A senior Indian financial official has revealed steps taken by the government to render cryptocurrency payments ‘illegal’ in the country.
In December 2017, law enforcement agencies in India were reportedly looking into incidents of money laundering, fraud and tax evasion in relation to the digital currency market. Now, it has been confirmed that the country will also simultaneously lay down provisions to regulate cryptocurrency exchanges in the near future.
In an interview with CNBC TV18, Indian Economic Affairs secretary S.C. Garg revealed a panel has been set up by the government to prepare a report on cryptocurrencies, which is expected to be published by the end of the fiscal year.
“The government will take steps to make it illegal as a payment system.”
Further, the official went on to hint at upcoming regulations for cryptocurrency exchanges and the trading of ‘crypto-assets’.

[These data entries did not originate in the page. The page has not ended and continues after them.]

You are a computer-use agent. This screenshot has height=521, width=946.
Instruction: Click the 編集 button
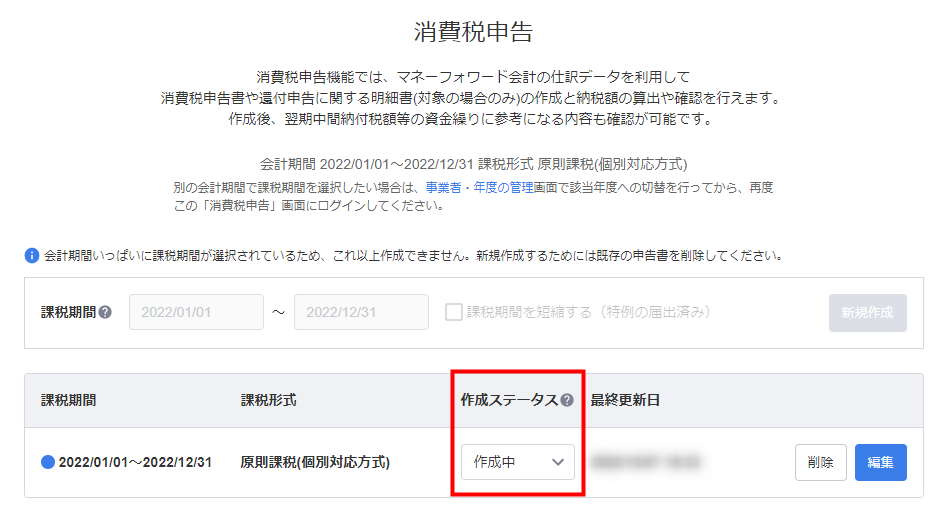coord(880,463)
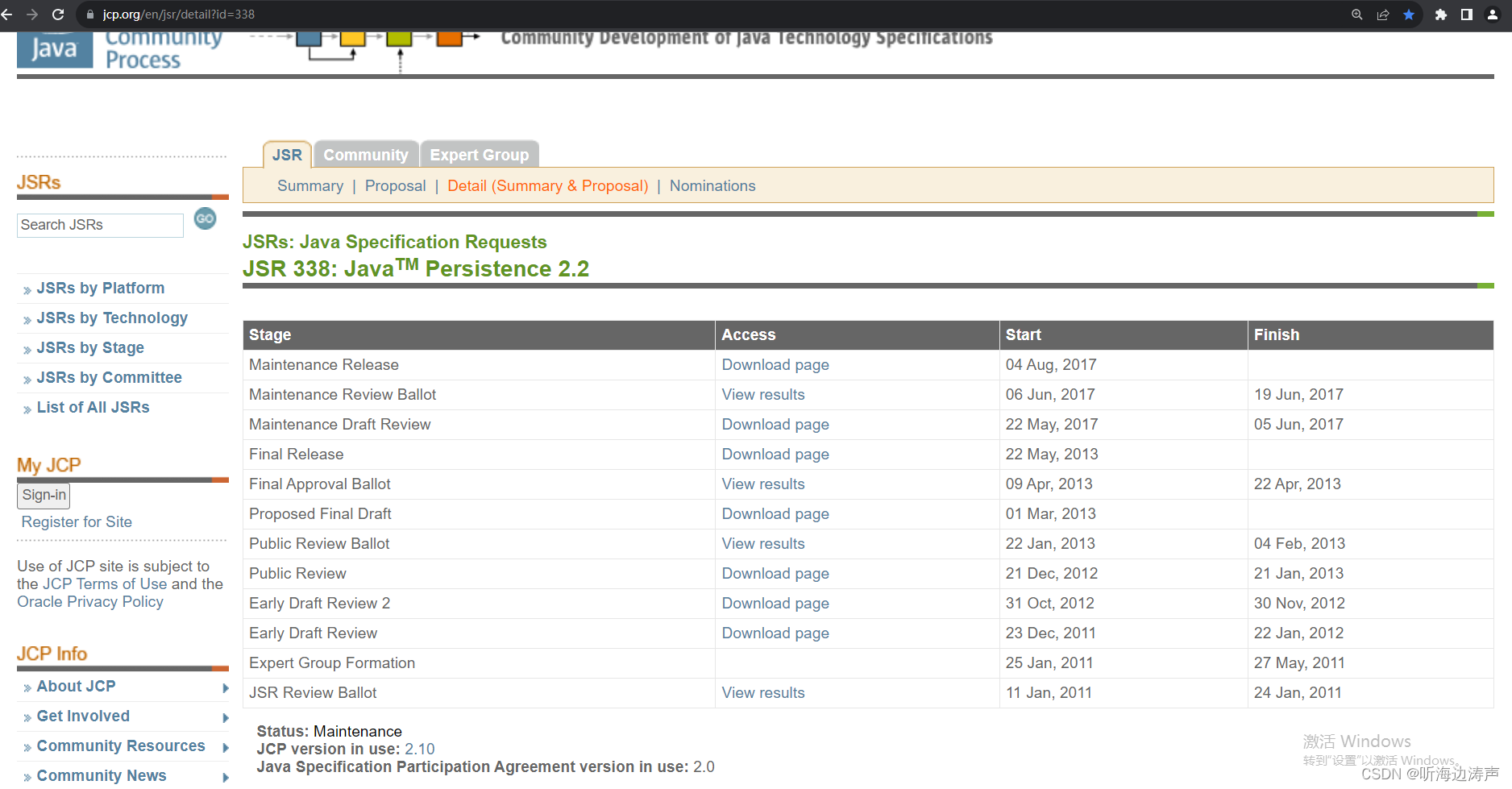Click the Sign-in button
The height and width of the screenshot is (789, 1512).
point(44,495)
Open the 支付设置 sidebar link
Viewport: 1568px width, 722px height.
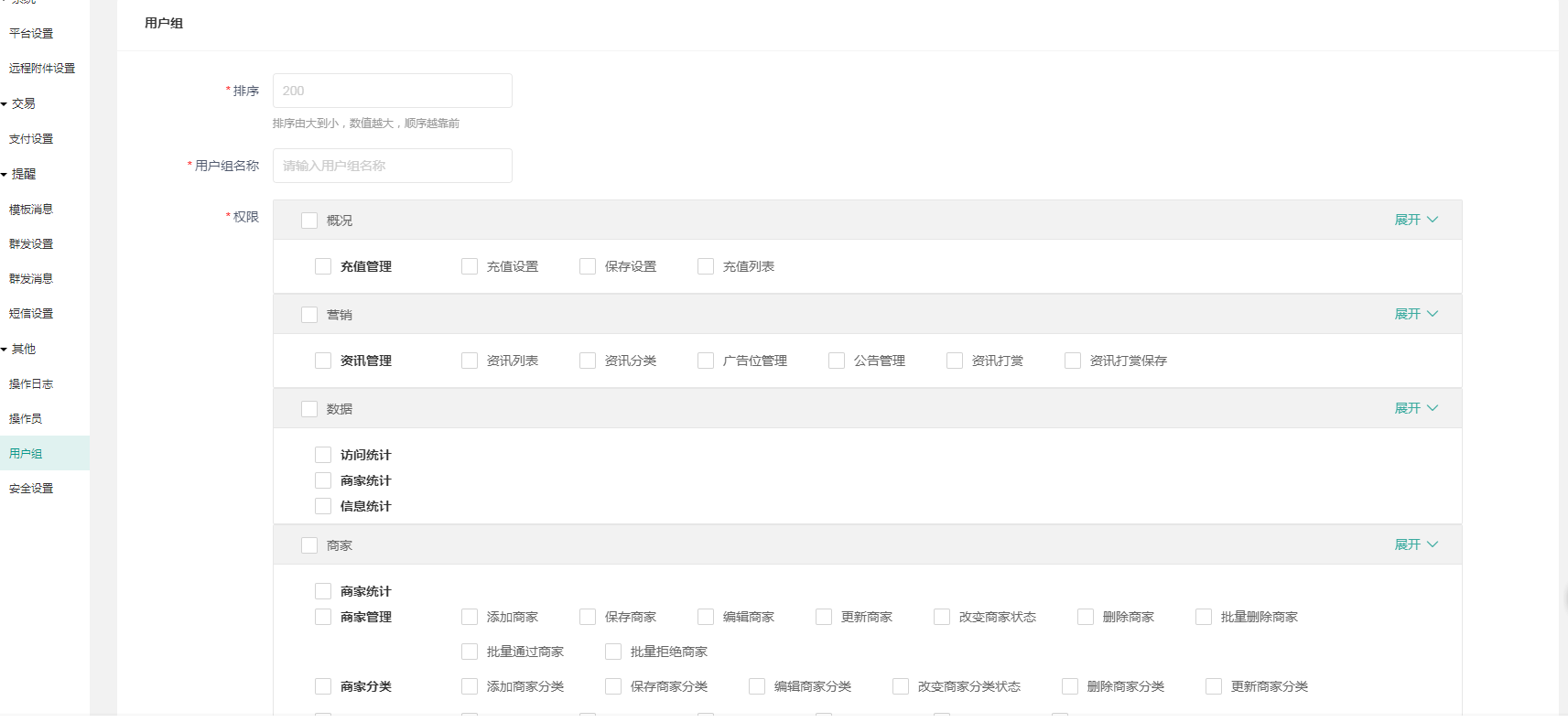pos(31,139)
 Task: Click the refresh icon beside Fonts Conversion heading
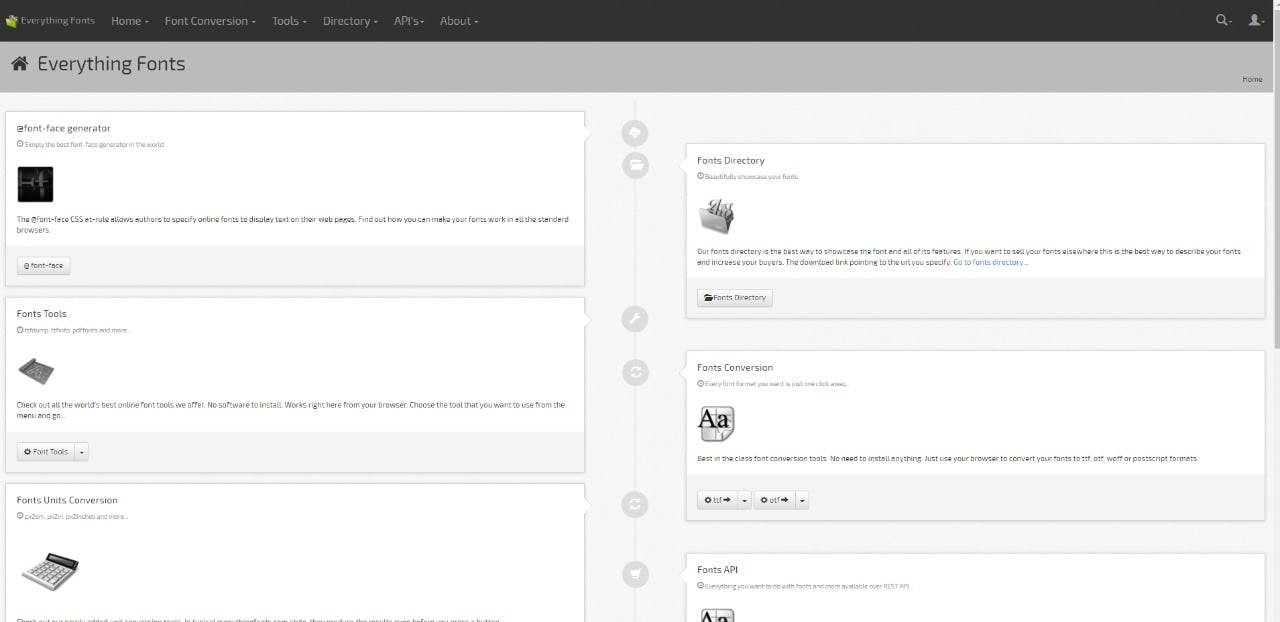[x=635, y=373]
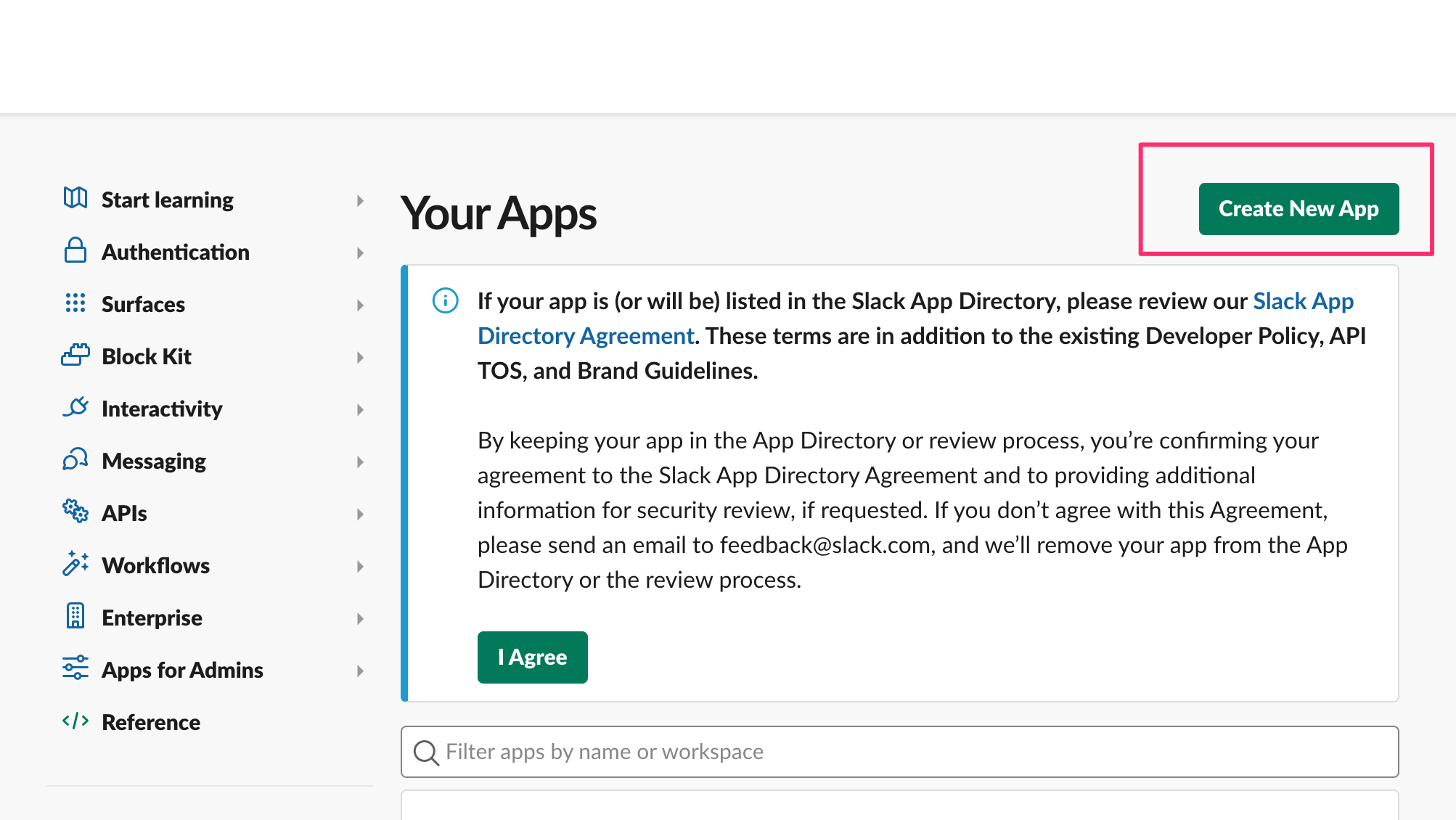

“We hope now within this financial year the committee will finalize its recommendations … certainly, there will be a regulator,” Garg, who is heading the panel, said. In presenting the country’s budget, India’s Finance Minister Arun Jaitley told the parliament that the government will be enforcing a zero-tolerance policy on the use of cryptocurrencies for transactions of illegal nature.
Interestingly, the remarks made by Jaitley sparked widespread mania within the Indian bitcoin community that misinterpreted his words to believe that the government was banning cryptocurrencies. Soon after his statement was broadcast on live television, the price of bitcoin crashed as low as $4,000 on some Indian exchanges, before recovering soon after.
Claims of cryptocurrencies being possibly used for terrorism and contraband purchases dates back several years now and are almost as old as the market itself. So far, however, there has been no major evidence linking the two, apart from the Silk Road scandal that revealed bitcoin to be the primary vehicle for drug and armament related transactions. Despite that fact, it is important to note that cryptocurrencies, including bitcoin, have found several legitimate uses.
It is clear now that India does not wish to embrace cryptocurrencies as a payment alternative and instead, regulate them as a new asset class. Such behavior has been demonstrated by several governments in the past, including the United States. After all, permitting payments in cryptocurrency allows people to bypass state-backed fiat currencies entirely.
While substituting cash for bitcoin was the original vision for the digital currency, as stated in its whitepaper, it seems as if states around the world are only willing to accept it as a digital store of value, akin to gold. Precious metals are not recognized as legal tender either.
Zebpay, one of India’s most popular cryptocurrency exchanges, has released a blog post on the matter, stating that the outcome has been rather positive and that it will comply with any relevant regulation introduced by the Blockchain and Cryptocurrency Committee.